I chose The King James Version of the Bible from Project Gutenberg because I thought it would be fascinating to see what patterns might emerge in such a large and widely studied text.
Attempt 1: Google Gemini

I started by trying to follow the AI instructions using Gemini, but that turned out to be pretty frustrating. The model didn’t want to generate any visualizations, which made it difficult to get a sense of the text beyond raw numbers.

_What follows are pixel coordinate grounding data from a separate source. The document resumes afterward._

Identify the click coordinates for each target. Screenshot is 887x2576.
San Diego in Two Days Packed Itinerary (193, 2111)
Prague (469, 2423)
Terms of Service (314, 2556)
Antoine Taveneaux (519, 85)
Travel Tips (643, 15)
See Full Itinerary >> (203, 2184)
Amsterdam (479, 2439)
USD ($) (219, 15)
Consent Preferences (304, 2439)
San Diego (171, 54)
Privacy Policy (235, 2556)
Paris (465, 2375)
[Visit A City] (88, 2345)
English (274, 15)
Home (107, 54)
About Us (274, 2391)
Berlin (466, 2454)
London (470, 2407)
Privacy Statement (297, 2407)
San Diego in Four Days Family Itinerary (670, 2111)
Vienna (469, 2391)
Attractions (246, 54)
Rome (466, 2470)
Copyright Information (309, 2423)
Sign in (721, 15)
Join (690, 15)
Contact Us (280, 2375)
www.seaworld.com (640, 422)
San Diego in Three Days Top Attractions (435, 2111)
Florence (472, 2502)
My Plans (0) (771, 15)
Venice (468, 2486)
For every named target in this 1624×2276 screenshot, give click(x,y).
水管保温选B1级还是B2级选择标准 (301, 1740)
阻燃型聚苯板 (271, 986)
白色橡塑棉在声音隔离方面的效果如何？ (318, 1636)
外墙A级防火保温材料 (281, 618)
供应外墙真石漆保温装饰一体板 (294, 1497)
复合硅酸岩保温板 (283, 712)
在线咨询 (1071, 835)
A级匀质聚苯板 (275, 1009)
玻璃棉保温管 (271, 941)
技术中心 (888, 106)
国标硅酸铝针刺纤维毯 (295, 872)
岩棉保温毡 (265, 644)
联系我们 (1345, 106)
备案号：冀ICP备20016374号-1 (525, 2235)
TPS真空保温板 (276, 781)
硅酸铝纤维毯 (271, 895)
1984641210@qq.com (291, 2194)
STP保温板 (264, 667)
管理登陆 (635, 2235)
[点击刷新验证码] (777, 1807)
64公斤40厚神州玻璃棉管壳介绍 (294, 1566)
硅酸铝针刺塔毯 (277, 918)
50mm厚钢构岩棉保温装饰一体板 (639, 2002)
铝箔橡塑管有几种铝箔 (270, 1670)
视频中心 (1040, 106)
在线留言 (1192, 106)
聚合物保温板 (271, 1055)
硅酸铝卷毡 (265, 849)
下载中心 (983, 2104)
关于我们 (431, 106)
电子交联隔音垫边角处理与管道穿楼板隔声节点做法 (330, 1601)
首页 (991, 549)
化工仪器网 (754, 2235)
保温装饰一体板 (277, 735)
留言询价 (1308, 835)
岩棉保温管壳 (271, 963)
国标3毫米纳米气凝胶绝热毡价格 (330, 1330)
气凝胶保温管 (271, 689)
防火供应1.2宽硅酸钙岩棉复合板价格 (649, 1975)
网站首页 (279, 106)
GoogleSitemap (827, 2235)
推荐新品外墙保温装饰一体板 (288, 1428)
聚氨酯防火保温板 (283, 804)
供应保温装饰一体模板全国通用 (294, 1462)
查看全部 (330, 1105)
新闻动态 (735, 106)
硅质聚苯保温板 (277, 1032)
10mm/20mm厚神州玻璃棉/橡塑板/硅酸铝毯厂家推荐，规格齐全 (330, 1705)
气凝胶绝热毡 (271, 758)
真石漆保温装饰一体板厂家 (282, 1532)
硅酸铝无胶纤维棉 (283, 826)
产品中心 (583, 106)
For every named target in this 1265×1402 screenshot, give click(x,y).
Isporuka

It did manage to produce a table of the 20 most common words, which was interesting to look at, but left me wanting a more visual and interactive way to explore the text.
Attempt 2: Voyant Tools
This led me to try out Voyant Tools. Uploading the Bible there gave me a clearer and more engaging overview of the text. The word cloud of the top 50 words was pretty neat, however, when I tried exploring some of the other visualizations, the data started to feel overcrowded and the graphs were difficult to interpret.

Attempt 3: R Studio
Out of curiosity, I decided to move over to the tried-and-true RStudio and do some of my own text analysis (You can view the code if you’re curious but please know it was a pretty hasty endeavor). After cleaning up the data, I created two new visualizations. The first was a bar chart of the most common words, which provided a clearer visual representation than a simple table of counts. The second was a sentiment analysis showing the top ten positive and top ten negative words, based on a predefined sentiment dictionary.


Reflections
In the end, this project showed me both the possibilities and the limits of computational text analysis. Automated tools and AI models can produce results quickly, but they can also mislead if the context is ignored, obscure biases in their training data, or oversimplify complex texts into metrics and charts. Tools like Voyant and R can definitely make massive texts more approachable, but human interpretation still matters. We need to approach computational analysis critically, always questioning the methods and verifying findings, rather than taking AI-generated outputs at face value.
I’ve done a lot of close reading and manual textual analysis in other classes, and those experiences often lead to deeper insights and more meaningful discussions than simply seeing which words appear most often. The data is useful for noticing patterns, but I believe that it’s our interpretation that brings the text to life.
I really like how you showed off three different ways that someone can use text analysis to interpret literature. I was particularly fascinated by RStudio, considering I’ve never used it before, but it seems very useful. Obviously, there is a greater learning curve considering you have to write the code yourself; however, it offers way more customizability for what you want to visualize. I also completely agree with your point about human interpretation; these text analysis tools are great, but these visualizations aren’t very useful without context and interpretations provided by us humans.